Copy the part of the data that opens with the line containing "Where should I click to: Toggle" and closes with the line containing "pyautogui.click(x=73, y=722)", reproducing each line exactly as it appears.

= = = = = = =

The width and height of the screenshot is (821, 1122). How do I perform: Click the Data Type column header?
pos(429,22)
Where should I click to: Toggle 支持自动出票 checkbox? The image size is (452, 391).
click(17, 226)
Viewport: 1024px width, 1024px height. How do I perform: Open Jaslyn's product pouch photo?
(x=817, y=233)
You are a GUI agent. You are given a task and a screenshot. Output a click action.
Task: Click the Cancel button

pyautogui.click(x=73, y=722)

= = = = = = =

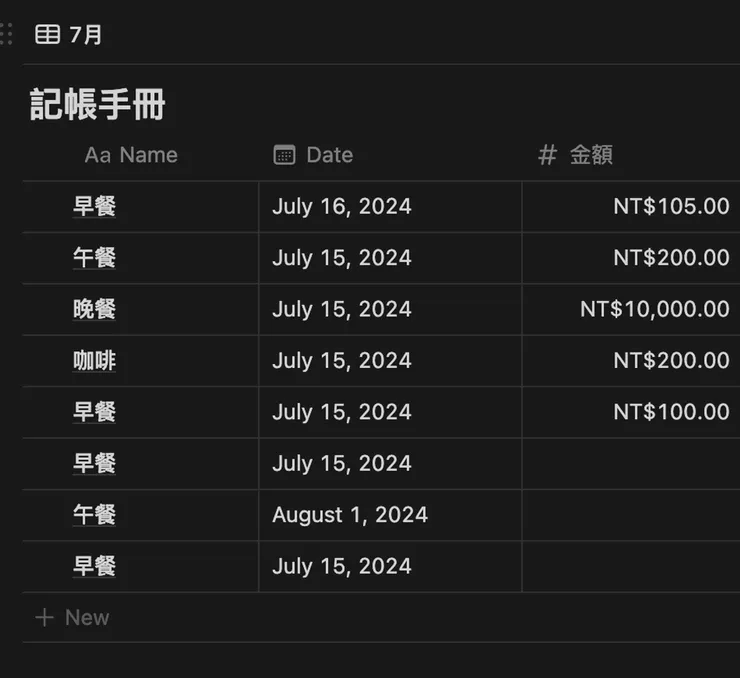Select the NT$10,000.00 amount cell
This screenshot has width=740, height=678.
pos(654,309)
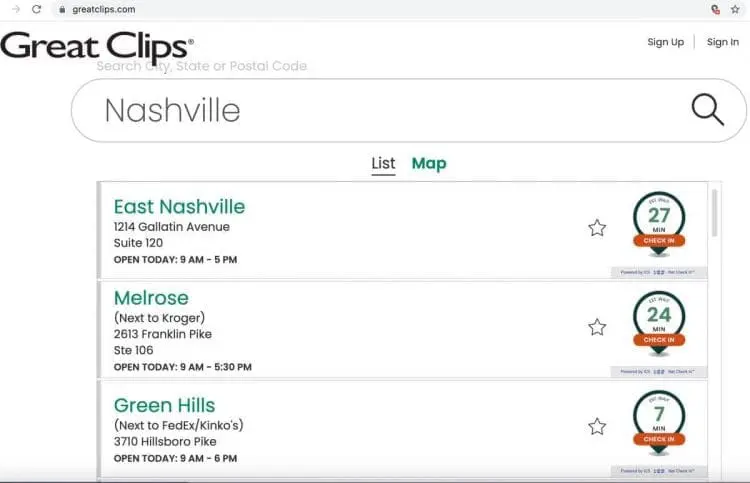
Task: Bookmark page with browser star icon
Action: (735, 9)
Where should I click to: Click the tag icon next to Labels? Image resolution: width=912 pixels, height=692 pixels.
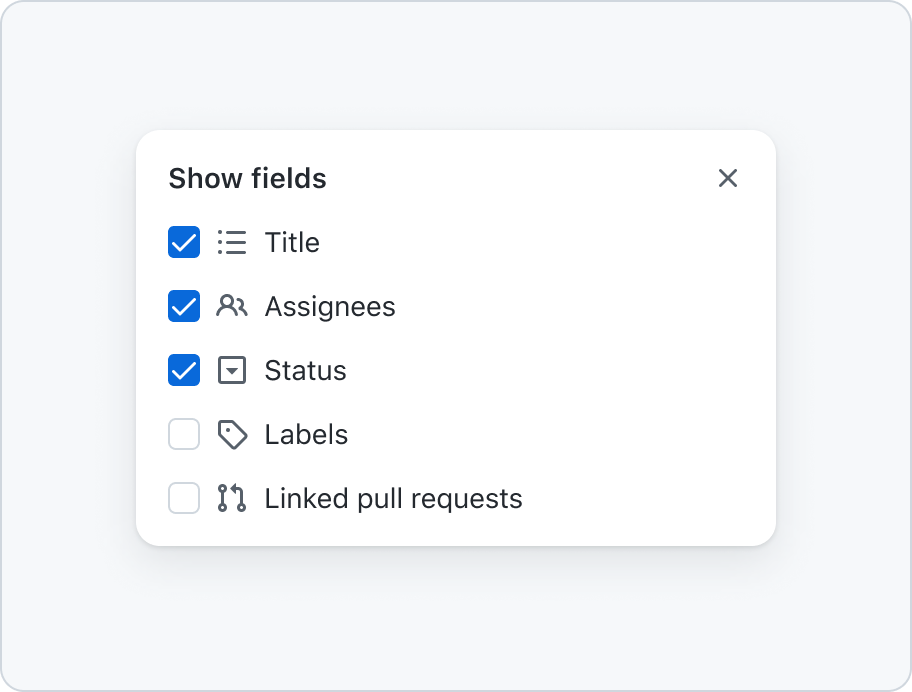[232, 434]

= = = = = = =

# Complete answer
Where should I click to: Toggle 支持自动出票 checkbox? The image size is (452, 391).
click(17, 226)
Viewport: 1024px width, 1024px height. How do I perform: Open Jaslyn's product pouch photo?
(x=817, y=233)
You are a GUI agent. You are given a task and a screenshot. Output a click action.
Task: Click the Cancel button

pyautogui.click(x=73, y=722)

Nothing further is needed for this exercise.